Saint Jude – « Signal »

Mood : quand The Field Mice rencontre la culture UK Garage en anorak. 

Ne me demandez pas comment ni pourquoi, mais, pendant une courte période de ma vie, je me suis retrouvé à travailler comme monteur de piscines extérieures – je construisais le plancher des terrasses en bois brésilien entourant les bassins de particuliers. J’avais la vingtaine et cela se passait dans le Sud de la France. Je ne sais plus comment j’avais eu ce plan merdique, mais le gars qui vendait ces piscines était un commercial assez débile qui roulait en BMW, portait des costumes Celio à épaulettes et était dans la cocaïne. Quand il me ramenait dans son bolide, je me souviens surtout qu’il écoutait uniquement des disques d’enregistrements live dans son autoradio – des captations de concert, quelques soit le style.

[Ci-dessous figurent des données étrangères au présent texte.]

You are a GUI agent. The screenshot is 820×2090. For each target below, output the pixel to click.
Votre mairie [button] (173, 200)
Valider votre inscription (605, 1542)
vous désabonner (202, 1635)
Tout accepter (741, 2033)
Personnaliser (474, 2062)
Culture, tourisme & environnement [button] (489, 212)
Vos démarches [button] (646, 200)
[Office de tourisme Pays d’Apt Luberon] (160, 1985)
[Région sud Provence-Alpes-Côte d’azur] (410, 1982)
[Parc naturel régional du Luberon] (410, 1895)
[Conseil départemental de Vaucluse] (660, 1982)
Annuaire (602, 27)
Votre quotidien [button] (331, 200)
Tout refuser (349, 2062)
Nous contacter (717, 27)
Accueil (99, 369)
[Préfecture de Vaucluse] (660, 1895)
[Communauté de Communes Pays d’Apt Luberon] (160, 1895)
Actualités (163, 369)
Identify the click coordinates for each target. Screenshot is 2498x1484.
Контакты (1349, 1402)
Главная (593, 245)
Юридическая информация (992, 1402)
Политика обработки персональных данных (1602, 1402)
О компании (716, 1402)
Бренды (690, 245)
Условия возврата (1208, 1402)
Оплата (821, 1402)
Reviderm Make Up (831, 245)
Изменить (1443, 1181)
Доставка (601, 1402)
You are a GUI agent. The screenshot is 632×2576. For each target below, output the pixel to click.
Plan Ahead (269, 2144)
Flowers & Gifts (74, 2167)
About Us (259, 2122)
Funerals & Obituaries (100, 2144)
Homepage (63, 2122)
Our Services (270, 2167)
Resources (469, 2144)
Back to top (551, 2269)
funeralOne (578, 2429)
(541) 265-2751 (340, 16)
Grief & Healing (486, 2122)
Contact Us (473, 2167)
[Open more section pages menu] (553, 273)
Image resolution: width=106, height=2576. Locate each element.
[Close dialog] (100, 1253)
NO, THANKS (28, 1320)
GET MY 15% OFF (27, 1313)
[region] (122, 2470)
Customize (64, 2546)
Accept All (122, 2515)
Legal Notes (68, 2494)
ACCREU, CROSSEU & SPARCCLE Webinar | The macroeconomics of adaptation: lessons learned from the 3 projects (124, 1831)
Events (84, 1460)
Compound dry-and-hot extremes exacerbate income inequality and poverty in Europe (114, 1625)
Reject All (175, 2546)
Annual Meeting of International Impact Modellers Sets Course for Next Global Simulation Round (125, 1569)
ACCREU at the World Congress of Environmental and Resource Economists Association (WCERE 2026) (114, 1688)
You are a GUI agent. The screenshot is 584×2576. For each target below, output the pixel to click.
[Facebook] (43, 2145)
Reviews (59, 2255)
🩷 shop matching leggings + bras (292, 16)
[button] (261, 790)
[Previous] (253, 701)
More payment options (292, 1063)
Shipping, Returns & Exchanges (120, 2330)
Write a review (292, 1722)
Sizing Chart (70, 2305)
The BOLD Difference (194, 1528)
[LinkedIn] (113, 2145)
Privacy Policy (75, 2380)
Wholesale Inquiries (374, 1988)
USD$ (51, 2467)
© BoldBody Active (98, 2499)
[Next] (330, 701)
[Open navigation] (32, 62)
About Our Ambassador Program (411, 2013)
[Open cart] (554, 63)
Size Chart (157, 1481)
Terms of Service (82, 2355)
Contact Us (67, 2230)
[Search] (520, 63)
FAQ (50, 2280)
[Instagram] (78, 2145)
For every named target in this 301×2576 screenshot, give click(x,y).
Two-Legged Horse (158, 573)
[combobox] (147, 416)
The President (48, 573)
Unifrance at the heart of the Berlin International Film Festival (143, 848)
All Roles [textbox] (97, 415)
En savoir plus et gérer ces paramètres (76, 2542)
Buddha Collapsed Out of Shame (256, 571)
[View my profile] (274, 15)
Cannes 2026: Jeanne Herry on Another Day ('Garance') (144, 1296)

Il m’expliquait que c’était pour sentir la foule, l’excitation d’une salle/stade quand il roulait.

Du coup, je me souviens d’un trajet à écouter un live débile d’Étienne Daho à un niveau de décibel à peine concevable pour l’audition humaine avec ce cocaïnomane qui roulait à 180 km/h en hurlant. J’ai le vague souvenir de m’agripper fermement à la poignée du haut, côté passager, en fermant les yeux. À attendre que ça passe. Qu’est-ce que je pouvais faire d’autre, hein ?  Je ne sais pas pourquoi je vous raconte cela, mais il se passe quelque chose du côté de Londres qui s’apparente aussi à ce sentiment de chaos subit, de drogue et de dépression. Saint Jude est un tout jeune producteur de 2step urbain en anorak. Il est affilié à un collectif Londonien du nom de Slow Dance qui organise des soirées où se rencontre culture breakbeat, indie rock, jeunesse dépressive et galerie d’art contemporain. Saint Jude – Jude Woodhead de son vrai nom – a décidé de chanter sur ses productions, ce qui donne ce rare mélange entre la twee pop à la The Field Mice sur des rythmes UK Garage (No Angels). Il y a des morceaux avec un esprit 2step et shoegazing et l’on a l’impression de découvrir un nouveau The Streets ou un James Blake des débuts. En espérant que Saint Jude ne finisse pas à construire des piscines, lui. Gerard LOVE

Kool Keith / Real Bad Man – “Serpent”

Mood : hip-hop canal historique qui fait remuer la casquette bien vissée sur la tête un peu chauve.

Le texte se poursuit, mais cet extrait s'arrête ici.